→ WORK TASK: Every line below that holds the word "computer" must be listed.

→ INFORMATION SHOWN:

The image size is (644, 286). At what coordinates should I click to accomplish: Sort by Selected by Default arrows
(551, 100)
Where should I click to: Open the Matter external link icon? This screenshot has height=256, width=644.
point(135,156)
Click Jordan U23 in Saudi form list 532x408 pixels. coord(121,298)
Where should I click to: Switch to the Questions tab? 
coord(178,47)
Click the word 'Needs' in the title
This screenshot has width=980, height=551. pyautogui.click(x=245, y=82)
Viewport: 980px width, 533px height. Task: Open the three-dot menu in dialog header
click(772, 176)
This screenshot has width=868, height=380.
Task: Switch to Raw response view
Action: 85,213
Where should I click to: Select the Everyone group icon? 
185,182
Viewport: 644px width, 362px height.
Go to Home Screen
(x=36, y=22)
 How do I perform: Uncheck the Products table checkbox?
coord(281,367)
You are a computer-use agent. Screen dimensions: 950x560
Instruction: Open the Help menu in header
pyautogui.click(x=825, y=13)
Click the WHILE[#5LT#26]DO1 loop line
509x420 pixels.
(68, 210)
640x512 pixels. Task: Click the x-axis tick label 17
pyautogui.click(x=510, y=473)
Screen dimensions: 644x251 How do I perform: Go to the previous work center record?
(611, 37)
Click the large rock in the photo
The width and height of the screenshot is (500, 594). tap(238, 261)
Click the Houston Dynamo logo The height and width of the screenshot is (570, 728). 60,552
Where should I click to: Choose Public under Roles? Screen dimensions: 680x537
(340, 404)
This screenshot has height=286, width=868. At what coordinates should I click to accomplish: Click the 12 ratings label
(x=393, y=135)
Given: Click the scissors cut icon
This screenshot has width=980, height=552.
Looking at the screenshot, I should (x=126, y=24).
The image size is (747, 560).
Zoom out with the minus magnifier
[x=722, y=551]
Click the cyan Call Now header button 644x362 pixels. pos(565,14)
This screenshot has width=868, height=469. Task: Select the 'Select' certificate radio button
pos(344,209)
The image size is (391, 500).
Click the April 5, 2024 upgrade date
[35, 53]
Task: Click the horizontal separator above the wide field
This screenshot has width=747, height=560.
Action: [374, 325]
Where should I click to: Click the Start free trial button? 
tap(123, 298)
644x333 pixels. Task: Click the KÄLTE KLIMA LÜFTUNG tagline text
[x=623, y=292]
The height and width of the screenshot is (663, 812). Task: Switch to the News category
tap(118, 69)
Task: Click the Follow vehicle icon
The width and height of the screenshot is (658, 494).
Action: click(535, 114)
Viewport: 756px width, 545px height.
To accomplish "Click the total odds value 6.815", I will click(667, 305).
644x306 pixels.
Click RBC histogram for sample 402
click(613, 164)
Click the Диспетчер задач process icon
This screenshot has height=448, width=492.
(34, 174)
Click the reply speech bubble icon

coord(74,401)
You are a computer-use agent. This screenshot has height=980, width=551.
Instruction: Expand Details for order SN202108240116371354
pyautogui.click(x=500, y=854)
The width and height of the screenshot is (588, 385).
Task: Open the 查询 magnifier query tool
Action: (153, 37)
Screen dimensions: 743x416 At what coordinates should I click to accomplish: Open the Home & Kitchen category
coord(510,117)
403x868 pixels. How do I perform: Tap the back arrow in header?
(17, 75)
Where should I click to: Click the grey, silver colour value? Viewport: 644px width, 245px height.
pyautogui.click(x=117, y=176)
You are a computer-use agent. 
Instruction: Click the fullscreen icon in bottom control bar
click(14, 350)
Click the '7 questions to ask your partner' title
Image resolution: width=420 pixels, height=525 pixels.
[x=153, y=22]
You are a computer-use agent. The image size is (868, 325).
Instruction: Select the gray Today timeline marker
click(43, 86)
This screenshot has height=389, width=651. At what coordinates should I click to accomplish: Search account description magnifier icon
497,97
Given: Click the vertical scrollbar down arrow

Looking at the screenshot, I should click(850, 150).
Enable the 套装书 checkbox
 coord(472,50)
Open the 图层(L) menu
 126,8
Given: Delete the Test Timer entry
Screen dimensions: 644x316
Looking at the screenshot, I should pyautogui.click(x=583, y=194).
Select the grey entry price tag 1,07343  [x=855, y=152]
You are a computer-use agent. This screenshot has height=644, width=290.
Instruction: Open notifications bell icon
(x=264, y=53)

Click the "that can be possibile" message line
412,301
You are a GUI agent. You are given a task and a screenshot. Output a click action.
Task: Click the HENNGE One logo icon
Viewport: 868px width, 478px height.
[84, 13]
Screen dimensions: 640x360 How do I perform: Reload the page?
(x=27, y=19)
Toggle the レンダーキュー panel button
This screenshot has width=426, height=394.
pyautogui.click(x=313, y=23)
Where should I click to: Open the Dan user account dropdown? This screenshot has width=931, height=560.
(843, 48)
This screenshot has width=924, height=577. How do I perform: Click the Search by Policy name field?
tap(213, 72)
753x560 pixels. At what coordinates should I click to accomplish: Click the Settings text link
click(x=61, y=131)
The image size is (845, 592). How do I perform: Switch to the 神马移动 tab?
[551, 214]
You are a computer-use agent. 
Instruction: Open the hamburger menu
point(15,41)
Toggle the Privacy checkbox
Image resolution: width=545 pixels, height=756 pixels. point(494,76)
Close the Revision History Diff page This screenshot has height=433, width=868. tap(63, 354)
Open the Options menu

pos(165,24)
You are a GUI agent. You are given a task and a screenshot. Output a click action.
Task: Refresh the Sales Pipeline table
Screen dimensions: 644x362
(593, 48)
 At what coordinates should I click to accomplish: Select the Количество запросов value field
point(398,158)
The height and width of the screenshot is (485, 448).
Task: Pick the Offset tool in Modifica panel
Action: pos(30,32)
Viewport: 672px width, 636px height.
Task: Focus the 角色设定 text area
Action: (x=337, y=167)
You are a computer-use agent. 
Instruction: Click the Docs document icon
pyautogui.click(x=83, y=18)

→ EXERCISE RESULT:
You are a computer-use agent. Screen dimensions: 950x560
You are a computer-use agent. This screenshot has height=980, width=551.
You are a computer-use agent. 
You are a computer-use agent. The image size is (868, 325).
You are a computer-use agent. This screenshot has height=644, width=290.
You are a computer-use agent. 
You are a computer-use agent. 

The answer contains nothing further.